One VA shortcut to more quickly close pension claims may have actually added to the backlog. Whereas for decades the veterans’ or surviving spouses’ eligibility for Aid and Attendance or Housebound pension status was a medical decision, about two years ago the VA came up with a check list of “medical” services which, if only two were performed by a retirement home, would justify considering the claimant’s retirement home apartment rent as an “assisted care medical expense” and therefore deductible when computing their countable income to meet the income test. VA eligibility determinations include a “means test” considering both income and net worth. A trainee adjudicator could make the medical expense deductibility decision instead of a medical doctor or specialist. For example, one of these check list services is administration of medicines. Giving the claimant an aspirin every morning met the criterion for that medical service.
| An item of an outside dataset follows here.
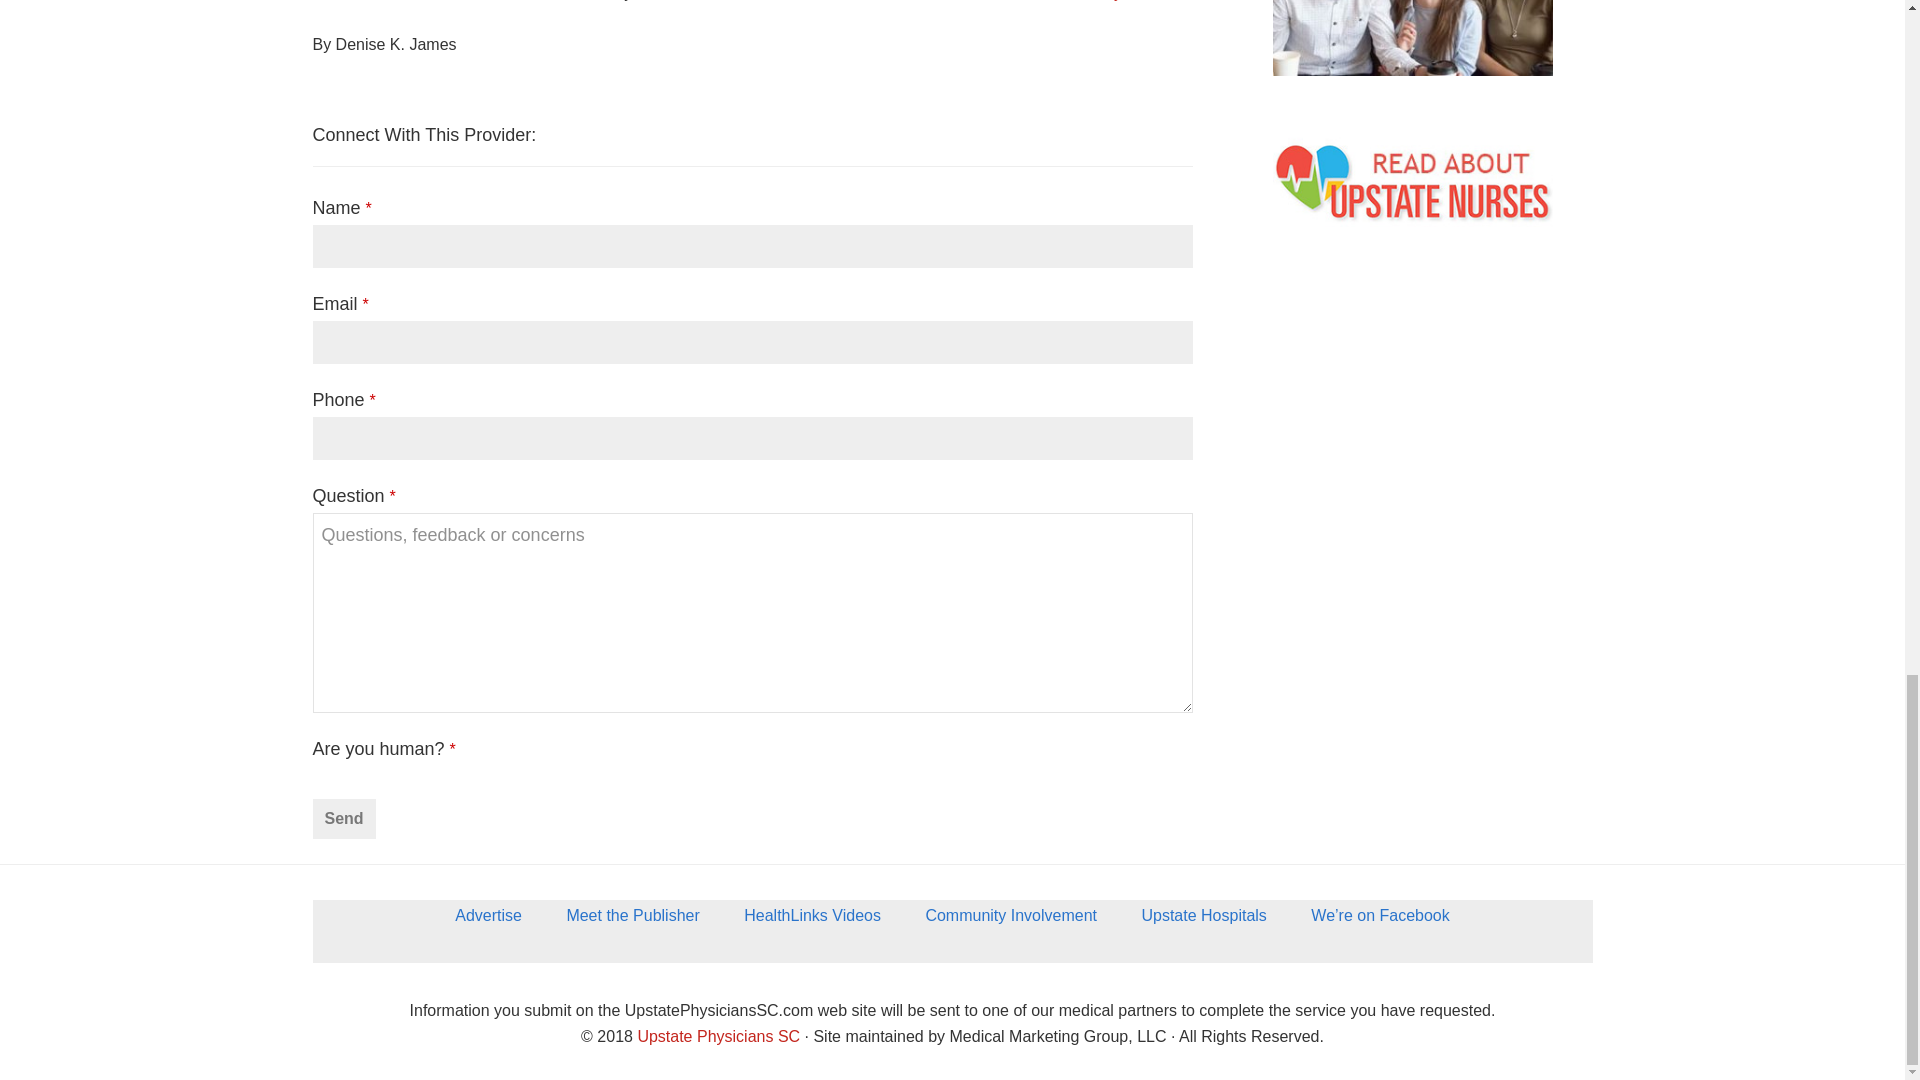  What do you see at coordinates (632, 922) in the screenshot?
I see `Meet the Publisher` at bounding box center [632, 922].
The check list became available to retirement homes and their scam artists, who promptly tailored their “A&A counseling” and “medical services” accordingly.

End of VFW newsletter based text.

In those rare cases where the gullible veterans or surviving spouses who signed fraudulent A&A pension applications are "caught", it is the person who signed who suffers - not the firms who solicited the fraud. The VA stops the fraudulent pension award retroactively, creating a (usually) large over-payment in the name of the applicant. A federal judgement is filed. Without the A&A pension income the retirement home resident usually cannot afford to pay his or her rent and is evicted. (Please read On the Exploitation of Veterans.) Thank you for your service to the United States during wartime!

Veterans, surviving spouses of veterans, and their adult children often search for professional assistance with A&A pension claims. Many attorneys advertise their “expertise” in this area, including the proud statement that they are “accredited by the Department of Veterans Affairs” – not nearly as impressive as it sounds. I finished the 90-minutes-allowed examination (graded by the VA Office of General Counsel, Washington, DC but administered at VA regional offices around the country) in less than ten minutes. Spent the last minute and a half checking my answers. Twenty-five multiple choice and true-false questions. I am definitely NOT an attorney. but now I'm an VA accredited claims agent.

So the inappropriate drain of many millions of dollars from VA funds by abuse of pension programs intended to assist destitute and unemployable wartime veterans and their surviving spouses continues. 'Must have started well before this century and there's only wan hope of an end. VA can just ask for more money from Congress, and they do. Congress points to the increased money appropriated for the VA with pride. Bad VA management and lack of enforcement of the intent of the applicable provisions of Title 38 US Code, bad Congressional oversight and lack of passage of corrective legislation, and more expense passed along to the taxpayers.

Take your Aid and Attendance inquiry (or any VA pension inquiry) to a military service organization, to a local veterans service office, or directly to the Department of Veterans Affairs. All these sources for assistance are free and have no ulterior motives.